* **Entries shown**
-- Opening Marker --

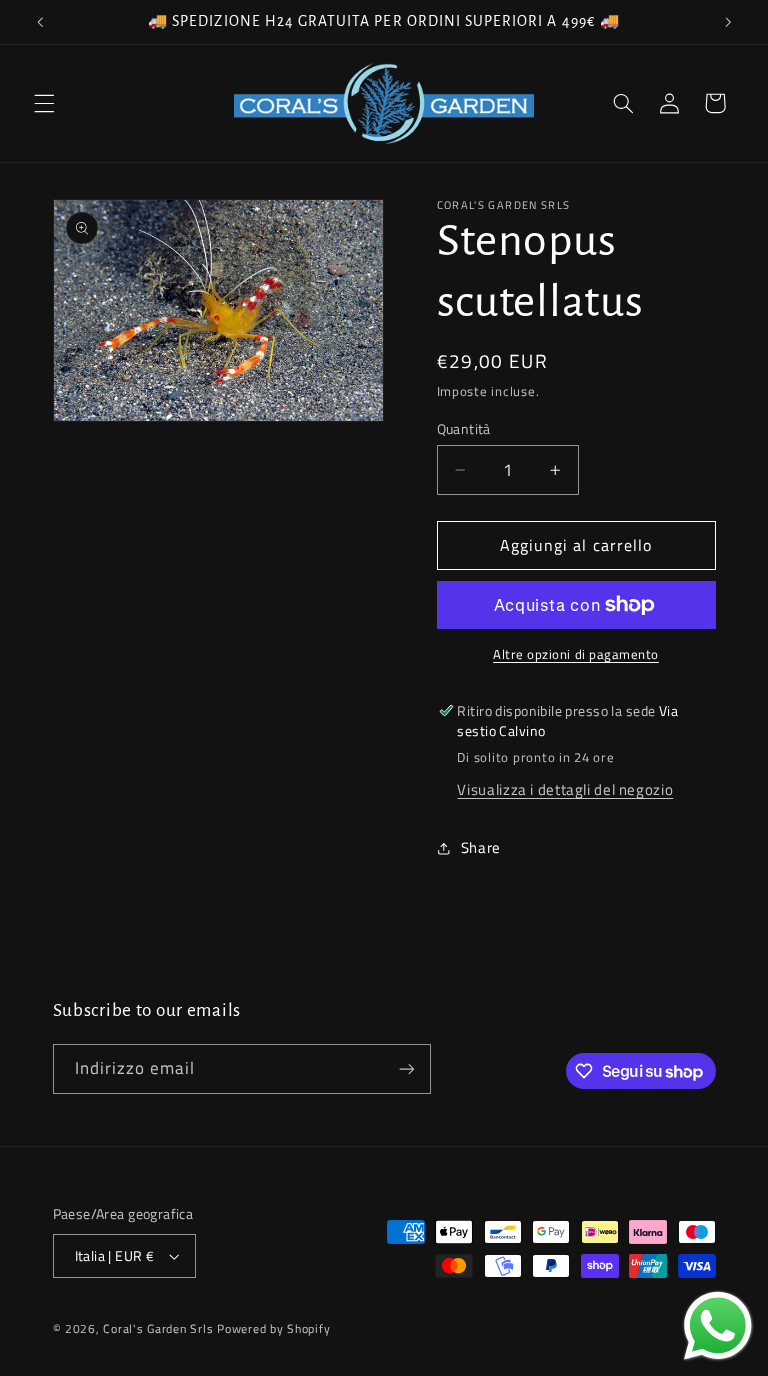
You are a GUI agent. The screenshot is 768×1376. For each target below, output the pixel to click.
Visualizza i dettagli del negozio (565, 789)
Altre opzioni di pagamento (576, 655)
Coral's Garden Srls (160, 1328)
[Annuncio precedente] (40, 22)
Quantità (464, 429)
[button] (44, 103)
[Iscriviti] (406, 1068)
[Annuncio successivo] (728, 22)
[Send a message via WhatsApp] (718, 1326)
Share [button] (481, 847)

-- Closing Marker --

* **Task item**
Lines from the entries that contain the word "Annuncio" are what the answer must hold.

* **Final answer**
[Annuncio precedente] (40, 22)
[Annuncio successivo] (728, 22)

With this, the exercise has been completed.